[Gluster-devel] help needed with glfsheal

Wed Nov 5 14:48:00 UTC 2014

Hello

I have been investigating a spurious failure in tests/basic/afr/self-heald.t
for NetBSD.  It happens in the test that ongoing I/O  is not considered 
as Pending heal: sometimes I get entries listes by gluster volume heal info
while they should not.

Looking at the logs, I see the lovely message "seekdir(...) failed (...)
Invalid argument (offset reused from another DIR * structure?)" from the 
index xlator. This is because an offset is reused from a DIR * to another
one.

That problem was supposed to be fixed here:
http://review.gluster.org/8936

I first rhought about the bug I fixed recently: there is such a spurious
message when we hit the end of directory. I fixed it in the posix xlator
but not the index xlator.

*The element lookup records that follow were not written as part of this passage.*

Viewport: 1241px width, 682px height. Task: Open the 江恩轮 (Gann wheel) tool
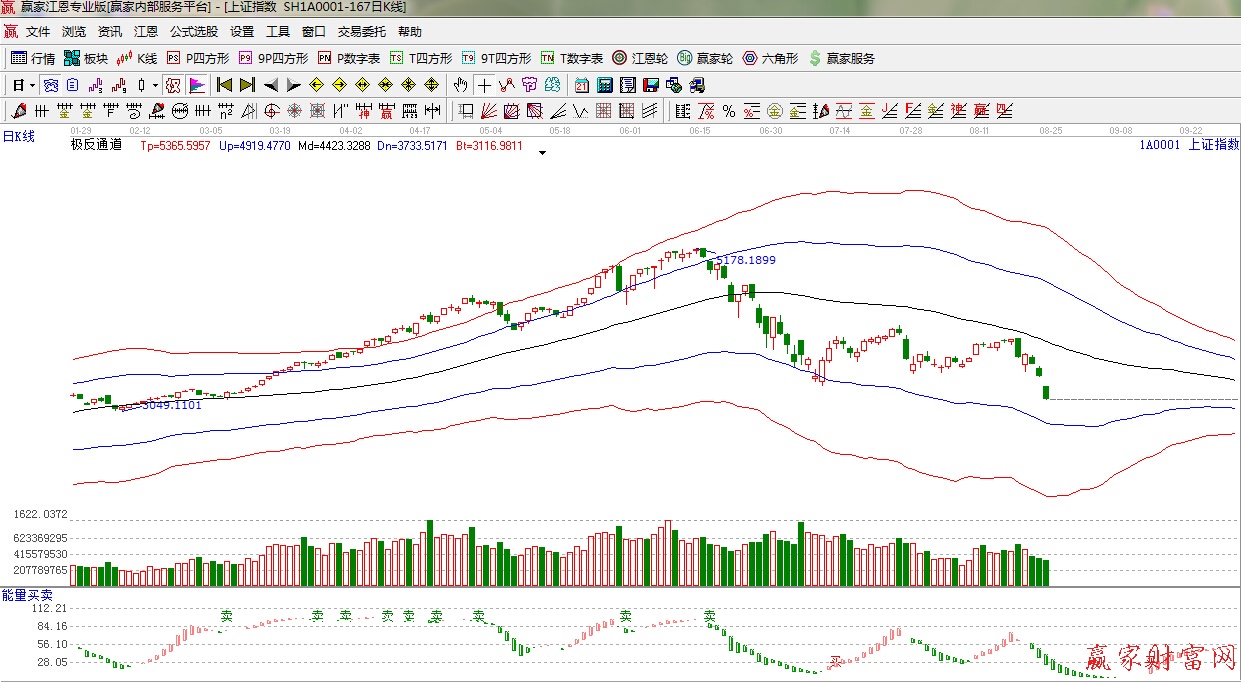click(x=642, y=59)
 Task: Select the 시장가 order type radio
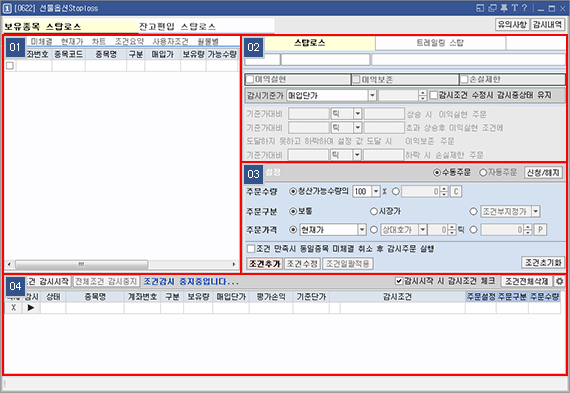tap(373, 211)
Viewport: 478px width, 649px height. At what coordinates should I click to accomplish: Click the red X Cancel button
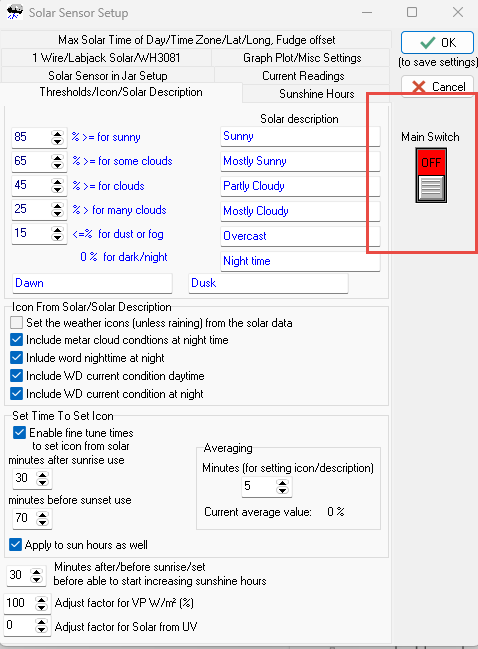coord(437,87)
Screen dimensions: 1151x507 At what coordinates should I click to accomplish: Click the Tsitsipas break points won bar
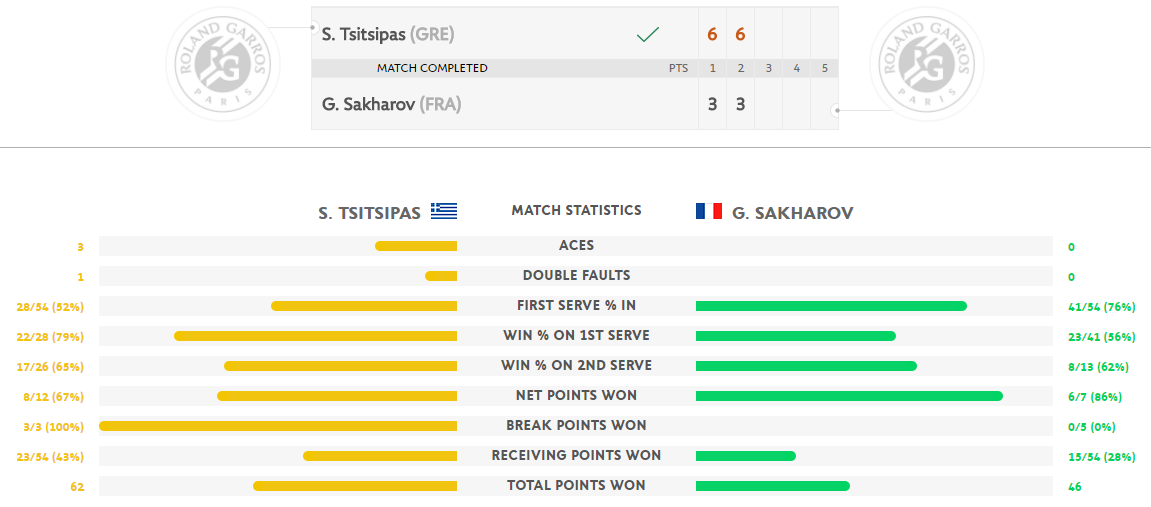278,426
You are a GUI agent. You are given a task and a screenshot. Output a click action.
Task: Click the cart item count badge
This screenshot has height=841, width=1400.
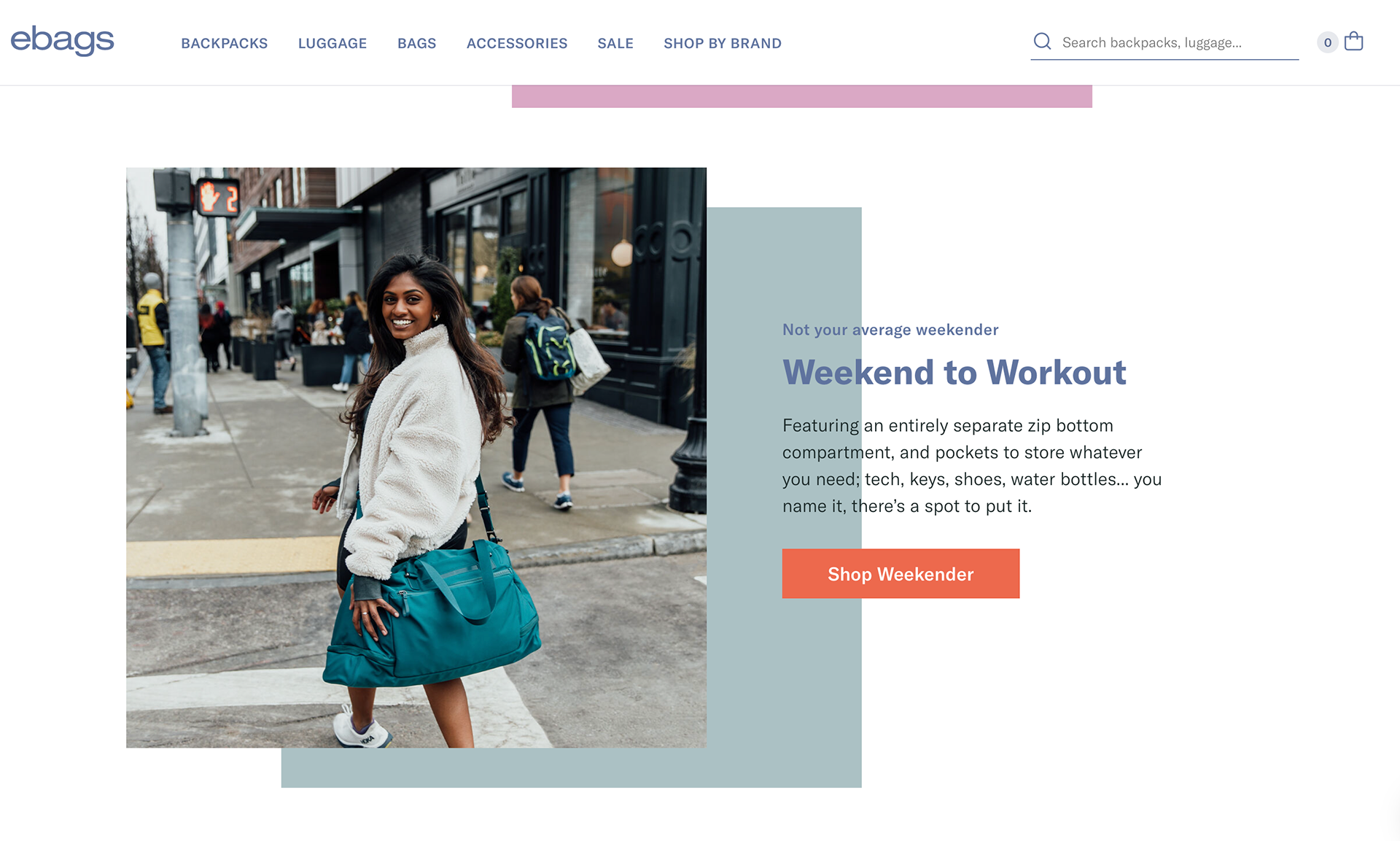[x=1327, y=42]
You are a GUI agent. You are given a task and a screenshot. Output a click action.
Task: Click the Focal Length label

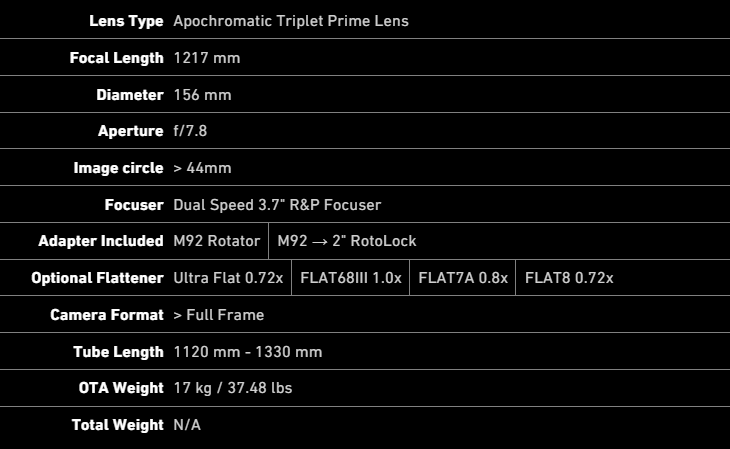116,58
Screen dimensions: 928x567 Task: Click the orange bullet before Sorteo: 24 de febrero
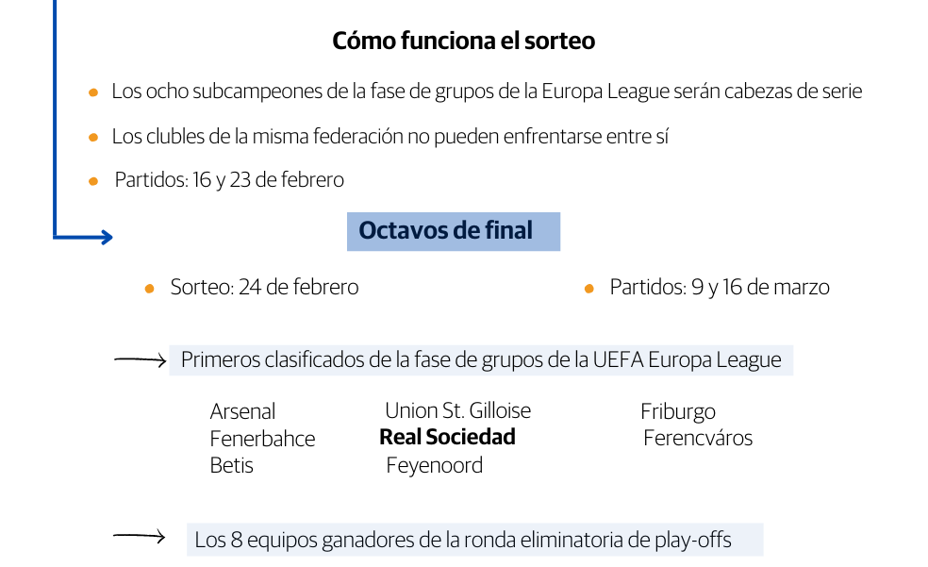pos(150,288)
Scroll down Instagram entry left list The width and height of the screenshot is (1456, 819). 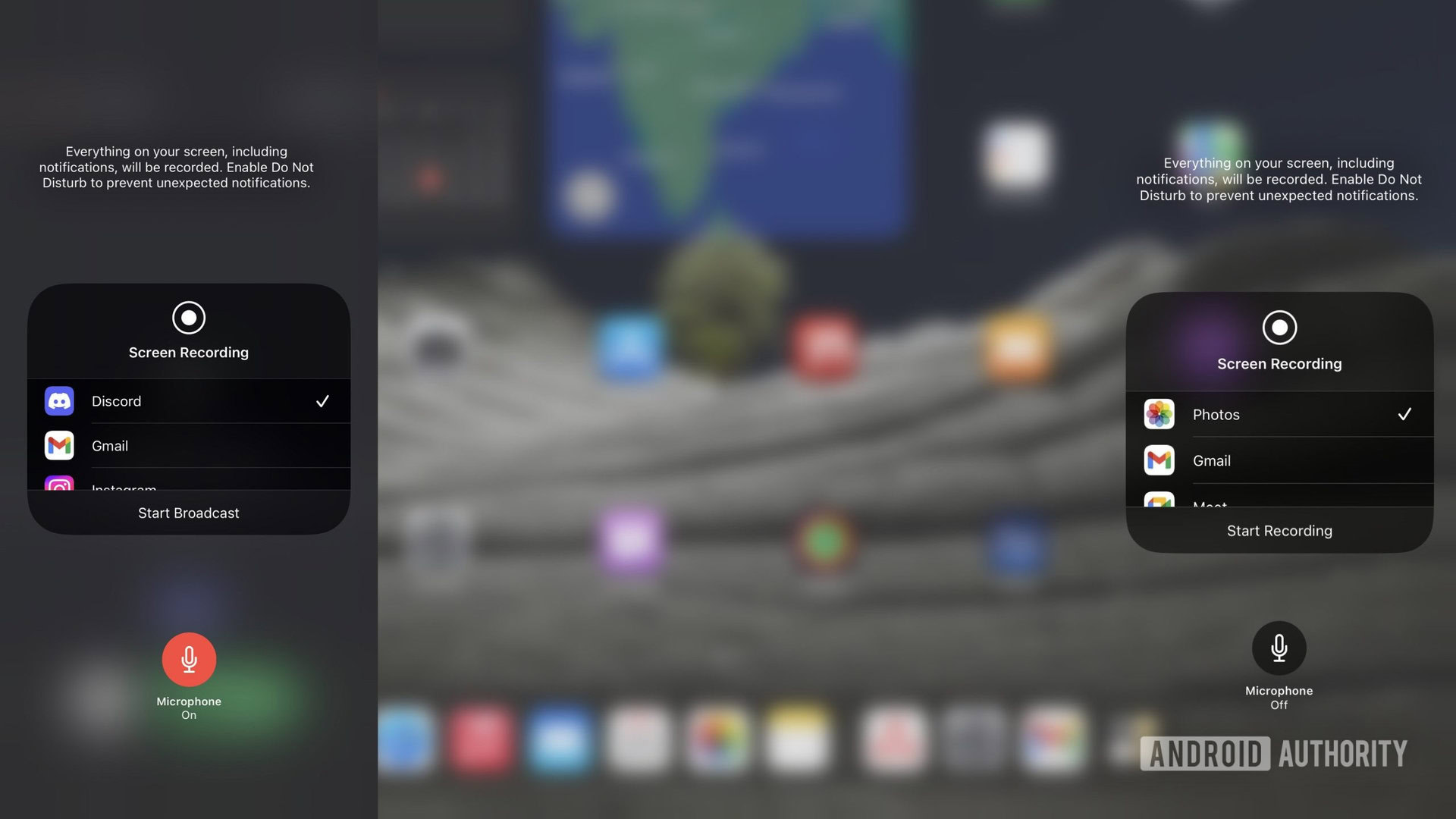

I added the same fix:
http://review.gluster.org/9047

But I still have the same message. Adding more debug messages, I see that
brick2 complains about the offset reported at EOF for brick1. This means
that somewhere cli-side  there is a omponent that keeps state between 
opening of the same directory for different breicks. Anyone has an idea
where the offending code could be?

I guess it may impact Linux too, despite the absence of message in the 
logs, as readdir may start skipping the beginning of the directory because
offset is not reset to 0 when oving from a brick to another one.

-- 
Emmanuel Dreyfus
manu at netbsd.org